Following hash functions were tested:

  • hash1 — sum of the first and last char multiplied by the string length;
  • hash2 — sum of the first and last char bit-xor'ed with the string length;
  • hash3 — first, second and last characters combined with the string; length: ((f << 8) | s) + l + (n * 0x111);
  • hash_sum0 — sum of all bytes;
  • hash_sumN — sum of all bytes plus the string length;
  • hash_djb2 — Berenstein's hash;
  • hash_sdb — sdbm hash.

Splitting by input length

I observed that the string length is a decent discriminator: STL: map with string as key — access speedup. In most cases we obtain the length of strings in constant time; for instance this C++ function simplifies to a few CPU instructions.

#include <cstdint>
#include <string_view>

uint64_t len(std::string_view s) {
   return s.size();
}
$ g++ -O2 -S test.cpp
$ cat test.s
    ...
    movq    %rdi, %rax
    ret
    ...

Taking this into account, we first split the set of strings into the subsets of strings having the same length. These subsets are usually small. We can fine-tune looking up in such substrings independently. One common optimization that is present in sample code is using plain if-ladder of compares when a subset is small (has two or three elements).

Additionally, working with same-length strings enables more low-level optimizations:

  • The length of string is usually known in the compile-time.
  • Thus, bound checks can be eliminated.
  • Equality of two strings from a subset is simple memcmp, and this procedure may be further inlined and optimized by a compiler.

Using the minimum number of bits

Note: this method was inspired by the hashing procedure found in GNU gperf.

The presented method requires input string to have the same lengths. We guaranteed that property by pre-classifying the input string by its length, as described in the previous section.

gperf uses the following observation: not all input characters contribute to uniqueness of set. In most cases we may discard many input characters and such modified set still holds unique items.

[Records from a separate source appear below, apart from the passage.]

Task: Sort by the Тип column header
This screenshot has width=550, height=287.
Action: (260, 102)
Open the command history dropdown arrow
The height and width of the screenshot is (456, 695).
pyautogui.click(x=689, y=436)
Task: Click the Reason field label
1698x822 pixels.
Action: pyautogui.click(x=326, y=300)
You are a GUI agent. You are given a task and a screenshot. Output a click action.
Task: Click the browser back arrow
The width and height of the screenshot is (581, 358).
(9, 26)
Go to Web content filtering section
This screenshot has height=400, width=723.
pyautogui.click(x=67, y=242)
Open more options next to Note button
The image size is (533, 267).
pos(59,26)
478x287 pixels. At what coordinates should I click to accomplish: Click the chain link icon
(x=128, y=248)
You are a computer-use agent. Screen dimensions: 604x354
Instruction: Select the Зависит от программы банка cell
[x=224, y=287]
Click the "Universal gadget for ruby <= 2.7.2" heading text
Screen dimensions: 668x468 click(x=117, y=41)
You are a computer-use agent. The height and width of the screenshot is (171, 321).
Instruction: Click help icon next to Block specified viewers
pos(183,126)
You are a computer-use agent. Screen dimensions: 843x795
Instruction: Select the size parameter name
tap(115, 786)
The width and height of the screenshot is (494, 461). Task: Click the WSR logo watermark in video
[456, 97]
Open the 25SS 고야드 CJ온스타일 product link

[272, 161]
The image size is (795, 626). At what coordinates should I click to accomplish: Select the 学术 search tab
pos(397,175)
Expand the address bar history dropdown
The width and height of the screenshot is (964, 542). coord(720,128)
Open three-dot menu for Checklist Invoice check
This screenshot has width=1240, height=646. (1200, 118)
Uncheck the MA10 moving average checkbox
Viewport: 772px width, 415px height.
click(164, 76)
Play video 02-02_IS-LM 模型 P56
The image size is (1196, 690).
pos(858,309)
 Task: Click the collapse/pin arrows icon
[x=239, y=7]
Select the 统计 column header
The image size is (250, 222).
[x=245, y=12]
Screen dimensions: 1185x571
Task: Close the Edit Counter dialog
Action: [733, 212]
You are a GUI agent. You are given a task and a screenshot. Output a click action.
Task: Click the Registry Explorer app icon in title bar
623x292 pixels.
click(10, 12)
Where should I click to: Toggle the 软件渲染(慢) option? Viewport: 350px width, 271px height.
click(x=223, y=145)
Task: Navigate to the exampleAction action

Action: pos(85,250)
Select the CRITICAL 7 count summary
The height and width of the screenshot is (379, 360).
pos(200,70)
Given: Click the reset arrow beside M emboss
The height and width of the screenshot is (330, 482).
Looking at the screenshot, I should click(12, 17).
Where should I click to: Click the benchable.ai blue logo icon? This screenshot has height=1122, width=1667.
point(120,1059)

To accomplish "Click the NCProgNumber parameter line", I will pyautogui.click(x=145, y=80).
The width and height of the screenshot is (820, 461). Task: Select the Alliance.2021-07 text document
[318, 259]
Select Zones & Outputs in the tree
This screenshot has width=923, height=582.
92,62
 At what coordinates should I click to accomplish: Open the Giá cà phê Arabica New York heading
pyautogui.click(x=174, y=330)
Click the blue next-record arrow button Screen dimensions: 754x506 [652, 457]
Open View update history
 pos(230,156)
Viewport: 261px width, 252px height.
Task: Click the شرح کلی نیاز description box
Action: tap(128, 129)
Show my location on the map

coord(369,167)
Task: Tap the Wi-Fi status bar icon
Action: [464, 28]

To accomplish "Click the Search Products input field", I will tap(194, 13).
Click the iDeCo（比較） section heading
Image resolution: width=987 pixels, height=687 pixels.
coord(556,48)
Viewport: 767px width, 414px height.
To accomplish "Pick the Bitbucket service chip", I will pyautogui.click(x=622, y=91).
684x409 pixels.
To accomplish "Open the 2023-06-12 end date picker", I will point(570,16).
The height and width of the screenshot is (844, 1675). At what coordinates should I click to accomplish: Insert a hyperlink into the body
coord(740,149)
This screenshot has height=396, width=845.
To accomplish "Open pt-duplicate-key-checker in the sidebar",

For instance, five-letter Go keywords are break, const, defer, and range. The last character is sufficient to distinguish them:

break => ____k
const => ____t
defer => ____r
range => ____e

In the case of six-letter keywords, we need two characters, as shown below. The letter 't' repeats at the last position, but the second character makes this set unique.

import => ___o_t
return => ___u_n
select => ___e_t
struct => ___u_t
switch => ___t_h

The major problem is that we need to combine somehow these unique characters into an unique and relatively small value. gperf adds the characters after passing them through an auxiliary lookup table. Like: lookup[s[0]] + lookup[s[5]].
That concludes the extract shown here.